--- Exercise input ---

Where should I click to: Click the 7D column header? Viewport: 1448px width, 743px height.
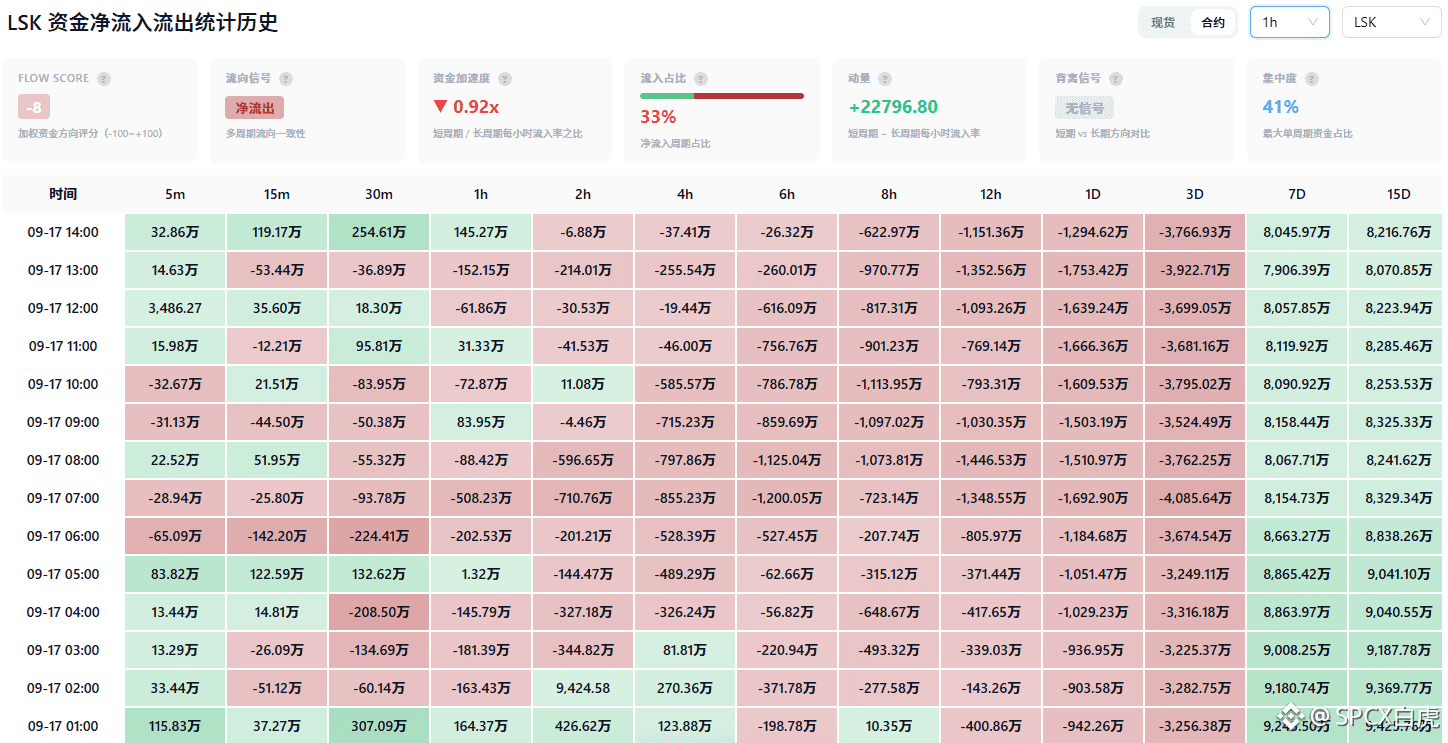[x=1297, y=194]
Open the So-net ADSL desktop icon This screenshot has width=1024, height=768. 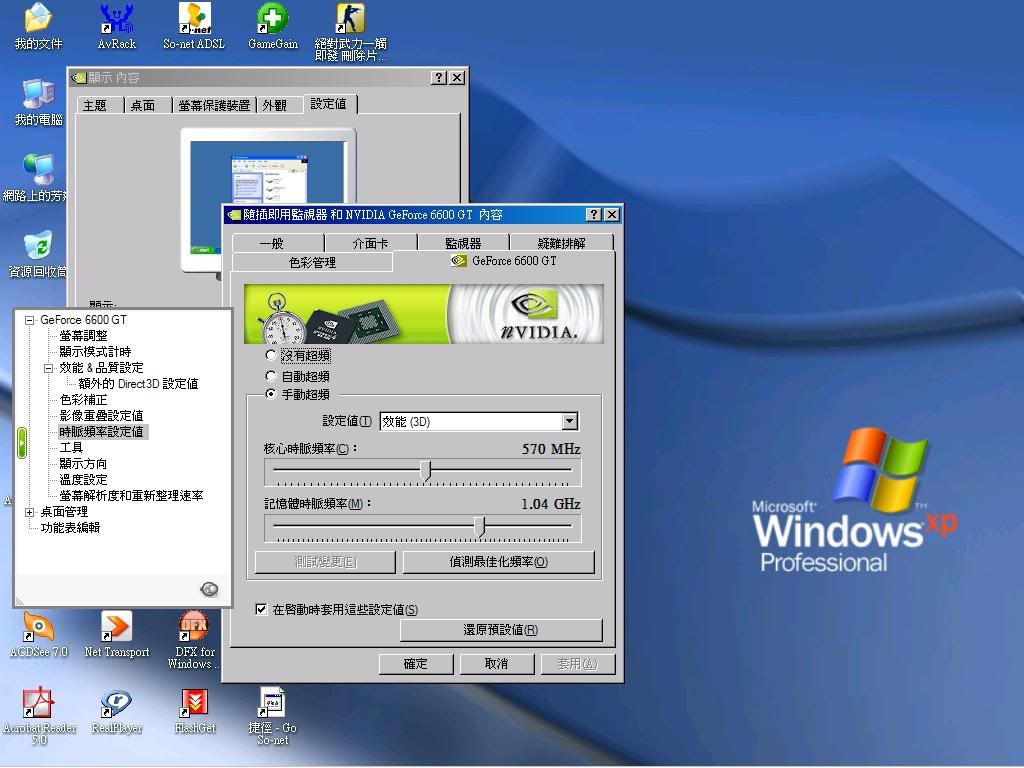coord(194,19)
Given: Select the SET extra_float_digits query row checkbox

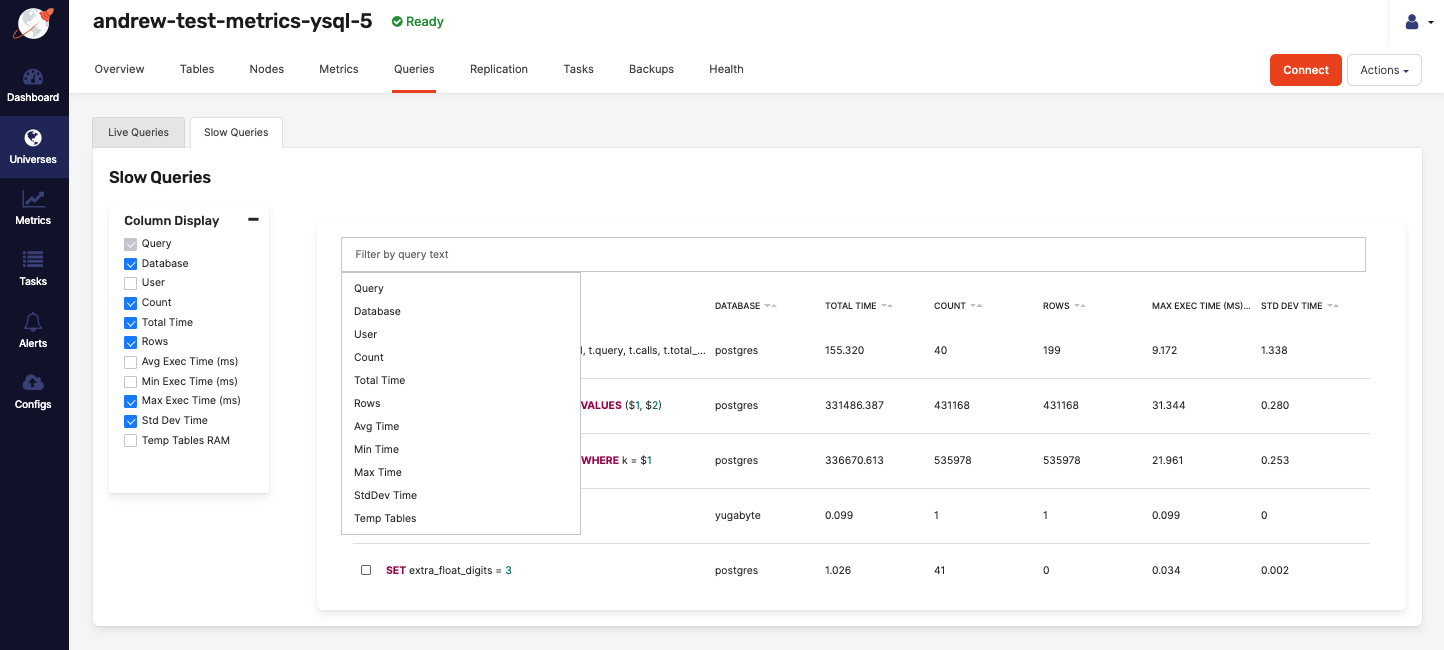Looking at the screenshot, I should tap(366, 570).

---

▶ [Assigned task]
Restate word for word the lines from the one with "Given: Select the" to the end of the material, both included. Do not include the pictures.

▶ [Expected answer]
Given: Select the SET extra_float_digits query row checkbox

Looking at the screenshot, I should tap(366, 570).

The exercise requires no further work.